Gustaf Adolf, Crown Prince of Sweden: "Crown Princess Louise and I learned while proceeding from Japan to India last week that our villa at Sofiero in the Duchy of Scania was entered recently by burglars who found that we had cannily removed to storage everything of value."
Prince Henry of Prussia, brother of the onetime War Kaiser: "Vera Cruz, Mexico, welcomed me last week when I arrived there on what I called entirely a personal pleasure trip. Commentators recalled that in 1902 I toured the U. S., amid enormous crowds, from whose frenzy of cordiality I was ably protected by Rear Admiral Robley D. ("Fighting Bob") Evans, my personal friend and official escort.
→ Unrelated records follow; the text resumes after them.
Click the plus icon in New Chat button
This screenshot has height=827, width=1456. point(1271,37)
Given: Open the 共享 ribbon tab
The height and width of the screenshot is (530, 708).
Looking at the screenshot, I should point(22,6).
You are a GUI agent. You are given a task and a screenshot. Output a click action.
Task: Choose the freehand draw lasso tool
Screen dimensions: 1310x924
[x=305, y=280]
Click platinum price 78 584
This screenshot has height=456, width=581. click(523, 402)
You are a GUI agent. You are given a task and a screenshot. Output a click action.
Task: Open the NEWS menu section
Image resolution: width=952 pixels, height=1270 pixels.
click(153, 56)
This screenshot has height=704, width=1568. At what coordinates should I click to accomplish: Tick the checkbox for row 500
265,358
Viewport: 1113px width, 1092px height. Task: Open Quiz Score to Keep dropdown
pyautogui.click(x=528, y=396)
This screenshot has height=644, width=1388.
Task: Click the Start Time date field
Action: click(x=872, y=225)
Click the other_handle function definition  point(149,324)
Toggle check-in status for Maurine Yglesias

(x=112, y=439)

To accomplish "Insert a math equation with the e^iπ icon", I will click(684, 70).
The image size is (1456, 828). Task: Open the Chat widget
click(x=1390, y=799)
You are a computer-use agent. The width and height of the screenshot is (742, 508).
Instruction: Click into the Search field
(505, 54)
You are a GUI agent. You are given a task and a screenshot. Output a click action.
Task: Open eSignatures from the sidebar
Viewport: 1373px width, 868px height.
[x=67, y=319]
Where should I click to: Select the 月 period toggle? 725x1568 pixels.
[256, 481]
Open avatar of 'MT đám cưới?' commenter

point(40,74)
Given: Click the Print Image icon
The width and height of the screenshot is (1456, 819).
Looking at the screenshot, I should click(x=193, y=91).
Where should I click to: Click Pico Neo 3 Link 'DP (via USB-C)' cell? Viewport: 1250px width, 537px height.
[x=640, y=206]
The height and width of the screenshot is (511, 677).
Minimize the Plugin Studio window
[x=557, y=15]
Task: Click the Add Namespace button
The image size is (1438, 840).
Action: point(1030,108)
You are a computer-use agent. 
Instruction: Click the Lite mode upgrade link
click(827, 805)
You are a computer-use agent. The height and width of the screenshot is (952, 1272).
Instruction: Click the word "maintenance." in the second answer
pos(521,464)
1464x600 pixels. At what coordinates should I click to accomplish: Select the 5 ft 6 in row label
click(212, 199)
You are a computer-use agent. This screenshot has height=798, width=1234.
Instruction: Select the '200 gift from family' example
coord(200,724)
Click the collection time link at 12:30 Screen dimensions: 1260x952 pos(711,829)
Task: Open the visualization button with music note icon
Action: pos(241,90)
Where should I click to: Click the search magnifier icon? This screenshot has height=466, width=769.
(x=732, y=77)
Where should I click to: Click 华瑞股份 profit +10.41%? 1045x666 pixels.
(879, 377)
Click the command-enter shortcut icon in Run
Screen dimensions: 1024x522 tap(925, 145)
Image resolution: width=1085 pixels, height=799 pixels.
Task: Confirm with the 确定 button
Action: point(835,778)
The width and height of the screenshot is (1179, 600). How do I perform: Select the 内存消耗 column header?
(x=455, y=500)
To
Admiral Evans I once said 'What an extraordinary way of entertaining one's guestsit him down and make speeches at him.' In Boston, I humorously suggested shooting a particularly windy speaker. In Chicago, I was guarded by eight policemen, dressed both night and day in evening clothes, including silk hats. Perhaps never before or since has U. S. society been so excitedly adulatory."
Erich Ludendorff, semi-Napoleonic Prussian war lord: " 'Amazing!' commented the Press last week on the details just revealed, by Dr. Edward Hjelf, onetime Finnish Minister to Berlin, of my escape from Germany in 1918, just before the revolution. Dr. Hjelf said that I, fearing for my life, appealed to him, through the Finnish Foreign Office, for protection. He went on to state that he secured for me a diplomatic passport in the name of one Ernest Lindstrom, Counselor of the Ministry. Another Finnish diplomat, named Lindblom, had just died, but few knew it, and Dr. Hjelf, saying he knew the passport name of Lindstrom would certainly be mistaken for Lindblom, calmly relates that he dressed me in business suit, felt hat, colored glasses, to look like Lindblom, and that I shaved my mustache to facilitate the transformation. Thus attired I am reported to have motored to the border in a diplomatic car, and to have expressed pleasure to Dr. Hjelf that it did not fly the red flag, emblem of Finland at that time. As is known, I did flee to Finland at the date in question, afterward proceeding to Sweden. As is also known, General von Hindenburg, my colleague, remained behind, though equally in danger, manfully cheering and bracing the army in the trying Armistice days."